I got great value out of the article and shared it with my colleagues. Were it not for your effort, we'd never stumble upon this info, even though it existed in some other form.
Uh, I really liked both the article and the posts in this thread. Both are timely and right on target for me as I work to get my Web site running on the Internet.
I like the 11 million unique users a month early in the company -- simple architecture, popular programming tools and languages, small team, and likely enough ad revenue to pay the bills and get some earnings!
I wrote my code using Microsoft's Visual Basic .NET, ASP.NET, SQL Server, and one use of platform invoke. The code appears to run as intended.
I like the mention of DB (relational data base): I wrote the code using a free version of Microsoft's SQL Server. Right, it's only for development work, has some severe limits on DB size, gets expensive for a production version, also a pain since have to count processor cores, was glad to see Postgres and MySQL since have been planning to use one of those.

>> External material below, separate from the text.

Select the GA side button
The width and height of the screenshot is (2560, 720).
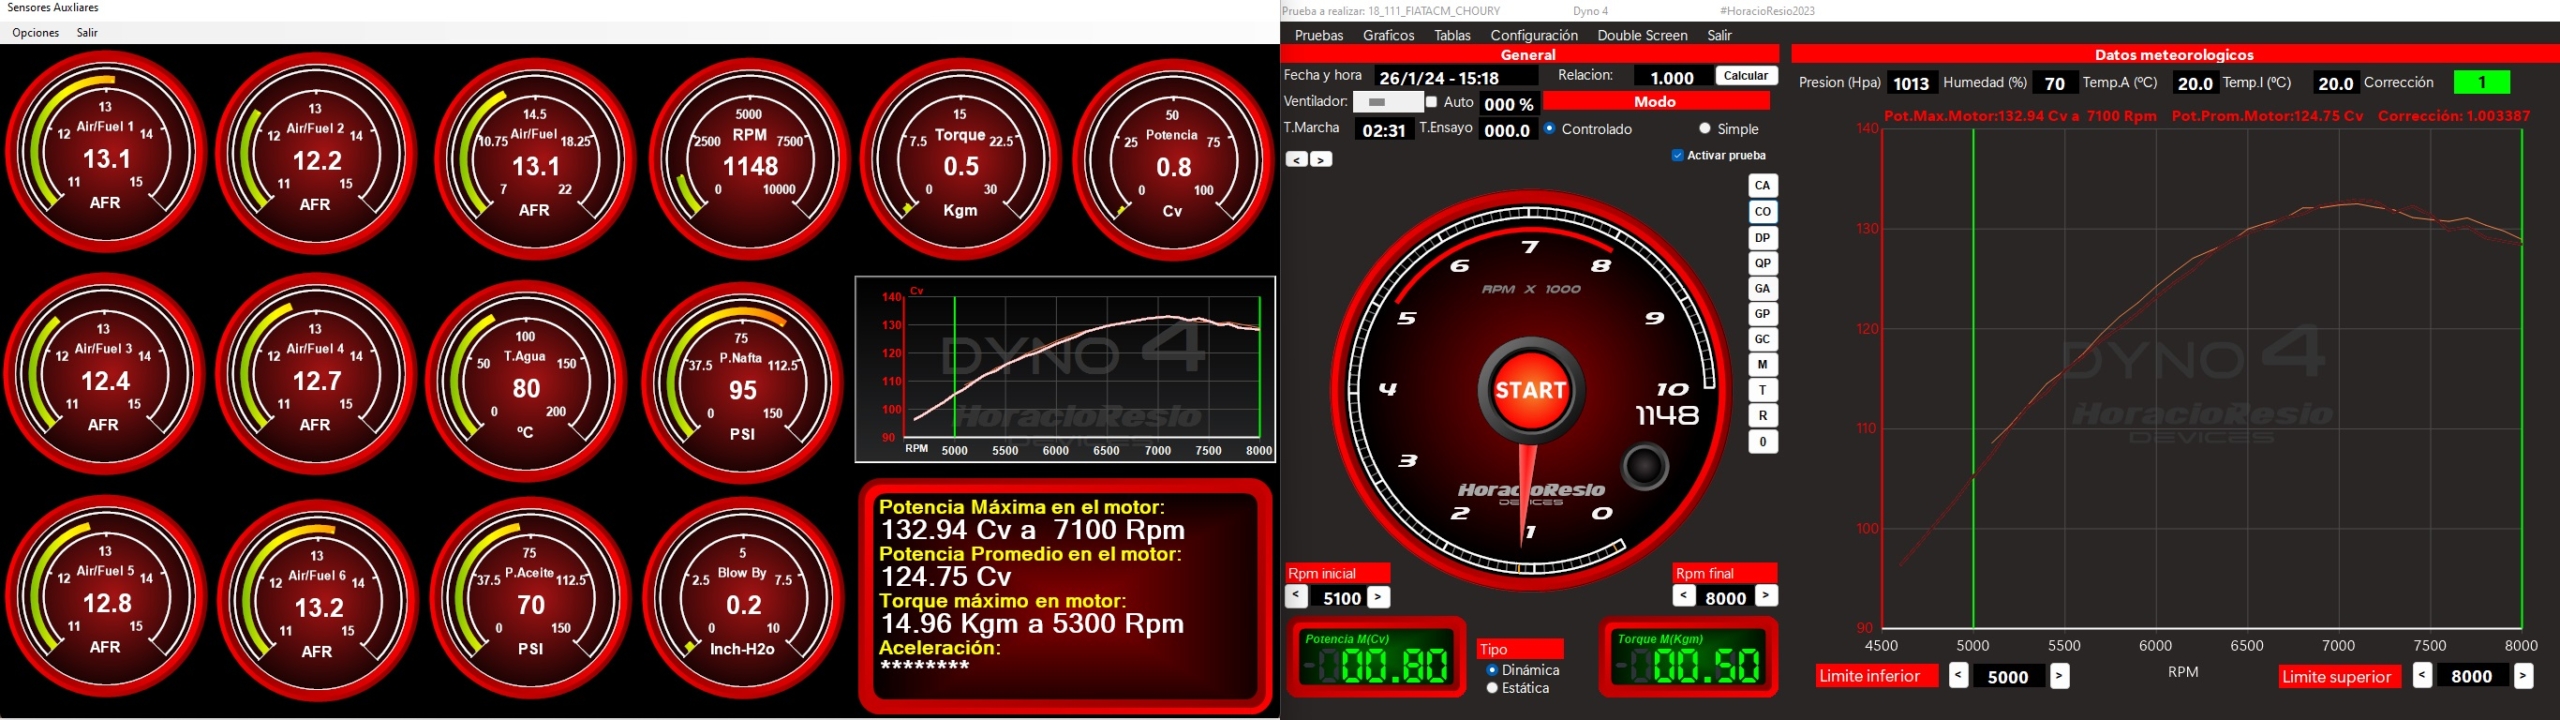1762,289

I liked seeing the mention, and remark on power, of key-value stores (e.g., Redis) since I wrote my own key-value store, with all the data just in main memory, using two instances of the .NET collection class.
Now with TB (trillion byte) main memories am even toying with the outlandish idea of keeping nearly all the DB data in main memory with SQLite -- outlandish!
And, liked seeing the steps up in capacity. That there are likely better architectural ideas now doesn't disappoint me!
The outlines of the architectures of even huge Web server farms was really good to see. You mean Google, Facebook, Amazon, Microsoft, etc. have surprisingly simple architectures???
WOW.
I didn’t “slap” any date on top of the article. 2 Oct 2023 is the date I published my article. (This is how blogs on the Internet work.)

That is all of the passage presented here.